Evaluation of the questionnaires revealed that botulinum toxin A had a very significant and prolonged effect on paroxysmal pain; not only on pain intensity but also on number of paroxysmal pain (Figure 2). Botulinum toxin A significantly reduced allodynia (P=0.0002) and relieved hyperalgesia to mechanical stimuli on the painful side compared with placebo (P=0.03). Efficacy on average pain intensity during the study duration was greater in participants with allodynia than in those without allodynia at study entry. Neuropeptide concentrations (CGRP, SP) in skin punch biopsies were similar in both treatment arms and were not modified by botulinum toxin A injections [10].

Figure 1 Effects of botulinum toxin A vs placebo on the primary study endpoint, average pain intensity over a 24-week period of time [12]

Figure 1 Effects of botulinum toxin A

Figure 2 Effects of botulinum toxin A on paroxysmal pain (Neuropathic Pain Symtom Inventory) vs placebo [12]

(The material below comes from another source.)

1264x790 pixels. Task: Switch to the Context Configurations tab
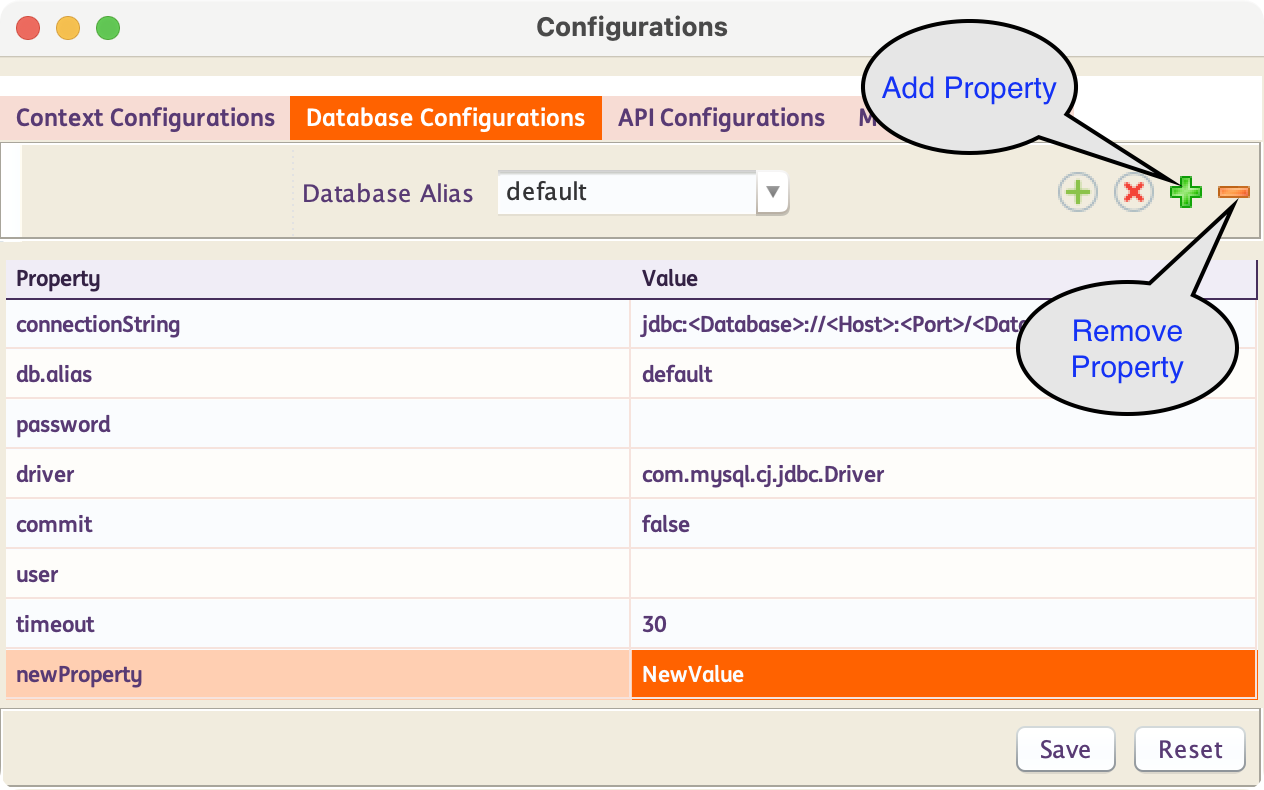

Figure 2 Effects of botulinum toxin A

Predictors of response

When searching for predictors of response to botulinum toxin A, it was observed that patients who seemed to be the best responders were those who had very little evidence for thermal deficit at baseline, Prof. Attal explained. Moreover, presence, intensity, and severity of (mechanical) allodynia at baseline was a predictor of response to botulinum toxin A. Prof. Attal added that "this was also confirmed by a more objective marker of fibre loss which is skin punch biopsy." The less impairment of intra-epidermal fibre density at baseline and the more preserved nociceptive function, the better the response to botulinum toxin A [10].

Take-home message

Prof. Attal concluded that there is strong experimental rationale for the use of botulinum toxin A as an analgesic. Moreover, there is growing clinical evidence for its use in neuropathic pain. She emphasised that the safety profile is excellent and that its mechanisms of action might be central. She wondered, "who could be the ideal patient for botulinum toxin?" According to her, ideal candidates would be "patients with peripheral, maybe central, neuropathic pain, or trigeminal neuralgia, irresponsive to conventional therapy. This is off label! Preserved nociceptive function and mechanical allodynia seem to be a very good predictor for response, at least from our study. Patients also with paroxysmal pain are most likely very good responders for this drug."

  1. Tsui JK, et al. Can J Neurol Sci. 1985 Nov;12(4):314-6.
  2. Cui M, et al. Pain. 2004 Jan;107(1-2):125-33.
  3. Morenilla-Palao C, et al. J Biol Chem. 2004 Jun 11;279(24):25665-72.
  4. Tugnoli V, et al. Pain. 2007 Jul;130(1-2):76-83.
  5. Gazerani P, et al. Pain. 2006 Jun;122(3):315-25.
  6. Ranoux D, et al. Ann Neurol. 2008 Sep;64(3):274-83.
  7. Finnerup NB, et al. Lancet Neurol. 2015 Feb;14(2):162-73.
  8. Xiao L, et al. Pain Med. 2010 Dec;11(12):1827-33.
  9. Cruccu G, et al. Neurology. 2016 Jul 12;87(2):220-8.
  10. Attal N, et al. Lancet Neurol. 2016 May;15(6):555-65.